◆ AIM ◆
Copy each of the records below word for word, keeping every line in its original order.

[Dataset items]
========================================

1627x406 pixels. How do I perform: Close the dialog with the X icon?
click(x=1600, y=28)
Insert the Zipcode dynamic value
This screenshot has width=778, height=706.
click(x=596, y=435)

========================================

◆ ANSWER TO THIS PROBLEM ◆
1627x406 pixels. How do I perform: Close the dialog with the X icon?
click(x=1600, y=28)
Insert the Zipcode dynamic value
This screenshot has width=778, height=706.
click(x=596, y=435)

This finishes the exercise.